More formally, $\Sim(G_{0},G_{1})$ works as follows:
\begin{algorithmic}
\REPEAT
\STATE Choose a random permutation $\rho$ and $b \gets \bit$
\STATE Let $H= \rho(G_b)$
\STATE Run $V^*(G_{0}, G_{1})$ with fresh random coins $r_{V^*}$,
and send $H$ as the prover's first message to $V^{*}$
\STATE Receive a bit $b^{*}$ from $V^*$ (or if $V^{*}$ sends a
malformed message, just output the view so far)
\UNTIL{$b^{*}=b$, or we've looped more than $n$ times}
\RETURN $(x = (G_{0}, G_{1}), r_{V^*}, H, \rho)$
\end{algorithmic}
We now need to show that for any $x = (G_{0},G_{1}) \in \gi$, \[
\view_{V^{*}} [ P(x) \leftrightarrow V^{*}(x) ] \statind \Sim(x). \]

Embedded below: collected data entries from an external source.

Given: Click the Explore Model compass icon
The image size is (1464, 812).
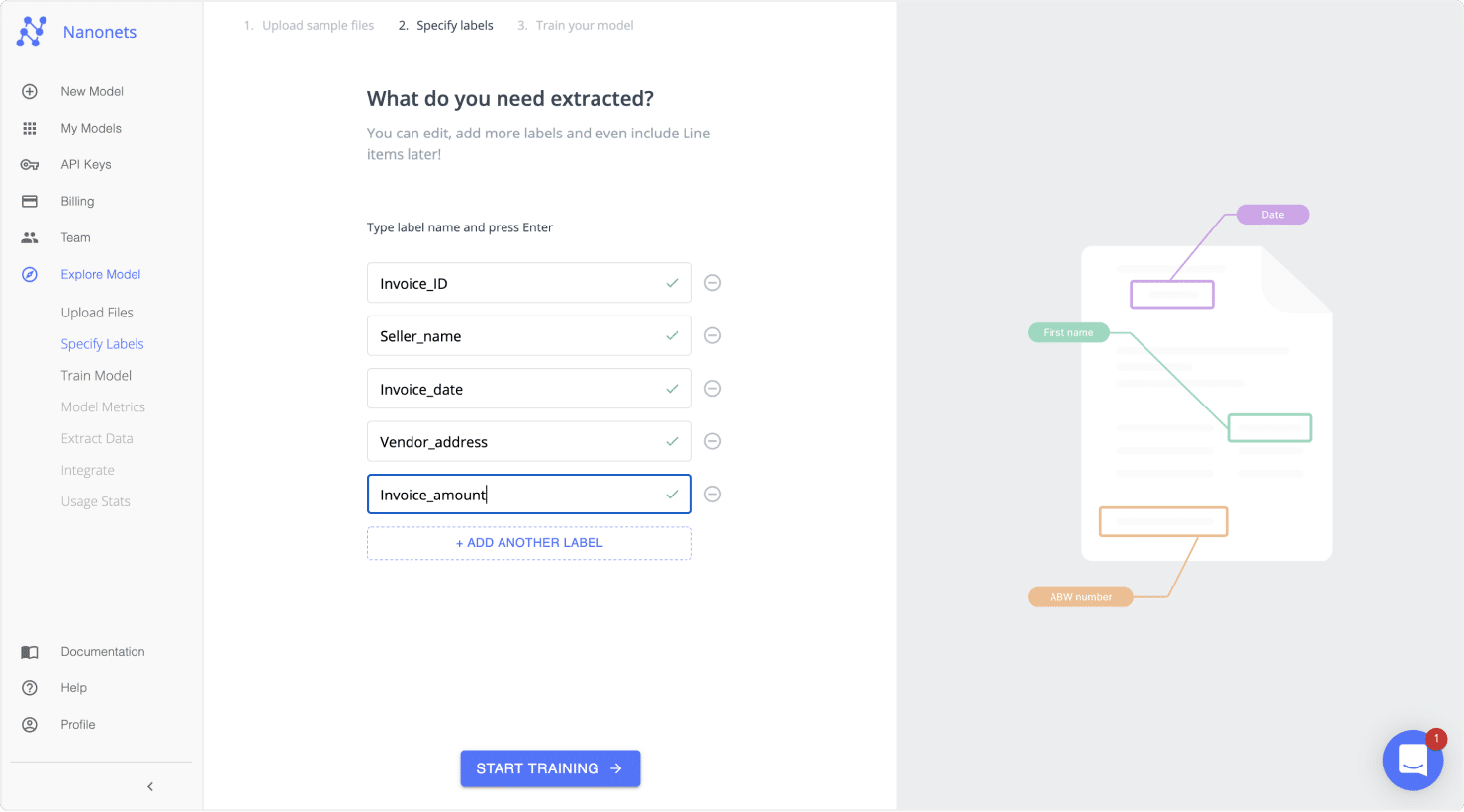Looking at the screenshot, I should pyautogui.click(x=30, y=274).
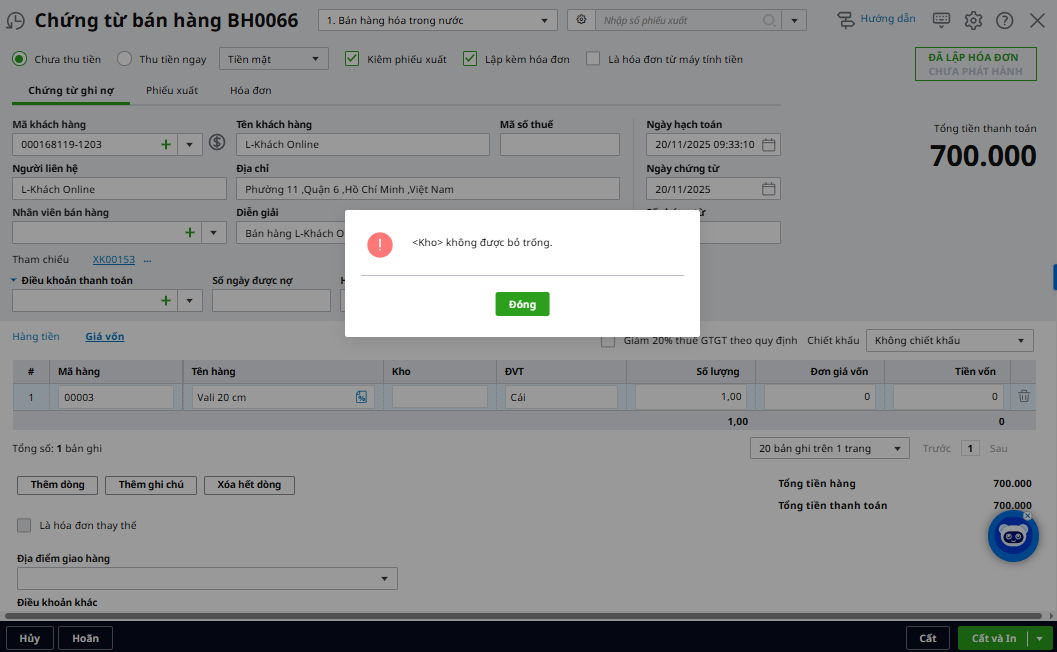Open the keyboard shortcuts icon
Viewport: 1057px width, 652px height.
(941, 20)

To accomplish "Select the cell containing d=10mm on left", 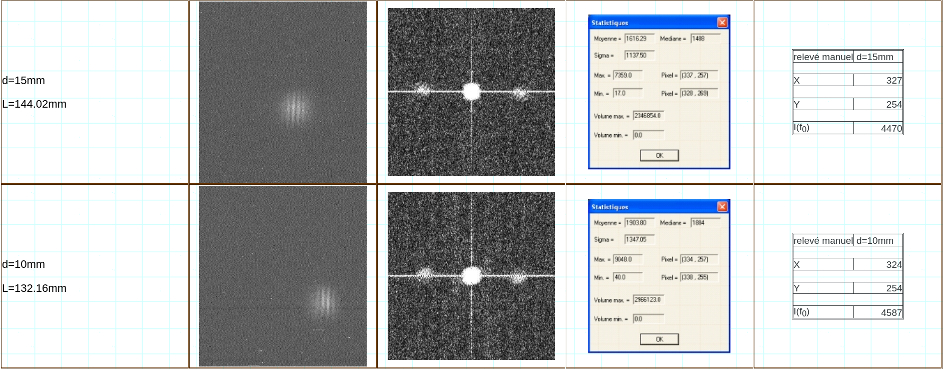I will tap(24, 264).
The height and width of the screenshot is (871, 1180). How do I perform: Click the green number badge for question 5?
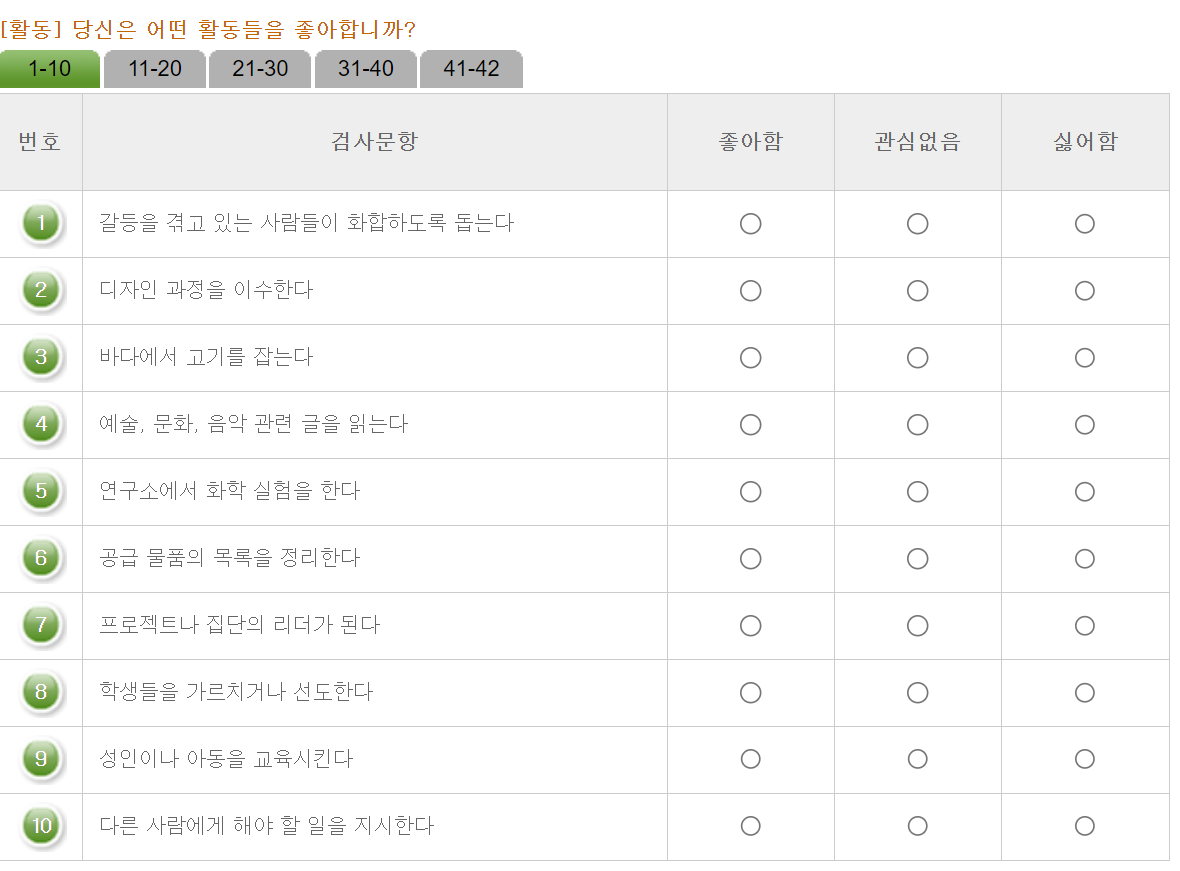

This follows by Claims~\ref{claim:statind-conditional} and
\ref{claim:output-iteration} below, because conditioned on $\Sim$
succeeding in some iteration, its output is identically distributed
with the view of $V^{*}$, and it fails in all $n$ iterations with
probability at most $2^{-n}$.
\end{proof}
\begin{claim}
\label{claim:statind-conditional}
For any $x = (G_{0},G_{1}) \in \gi$, conditioned on $\Sim(x)$
succeeding in a particular iteration, its output is identically
distributed with $\view_{V^{*}}[ P(x) \leftrightarrow V^{*}(x) ]$.
\end{claim}
\begin{claim}
\label{claim:output-iteration}
For any $x = (G_{0},G_{1}) \in \gi$, the probability that $\Sim(x)$
succeeds in any particular iteration is at least $1/2$.
\end{claim}
\begin{proof}[Proof of Claim~\ref{claim:statind-conditional}]
The output of $\Sim$ is $((G_{0}, G_{1}), r_{V^*},H,\rho)$. By
construction, $r_{V^*}$ is uniform. Since we choose $\rho$
uniformly at random, we get that $H$ is uniform in
$iso(G_0)=iso(G_1)$. Furthermore, conditioned on $H$ and bit $b$,
$\rho$ is a \emph{uniformly random} permutation such that
$H=\rho(G_b)$. This is exactly the prover's distribution. (This is
where we have used the fact that the prover returns a random $\rho$
such that $H = \rho(G_{b})$.)
\end{proof}
\begin{proof}[Proof of Claim~\ref{claim:output-iteration}]
Because $G_0 \equiv G_1$, the graph $H=\rho(G_{b})$ constructed by
the simulator is uniform in $\iso(G_{0}) = \iso(G_{1})$, and
simulator $\Sim$'s bit $b$ is statistically independent from $H$.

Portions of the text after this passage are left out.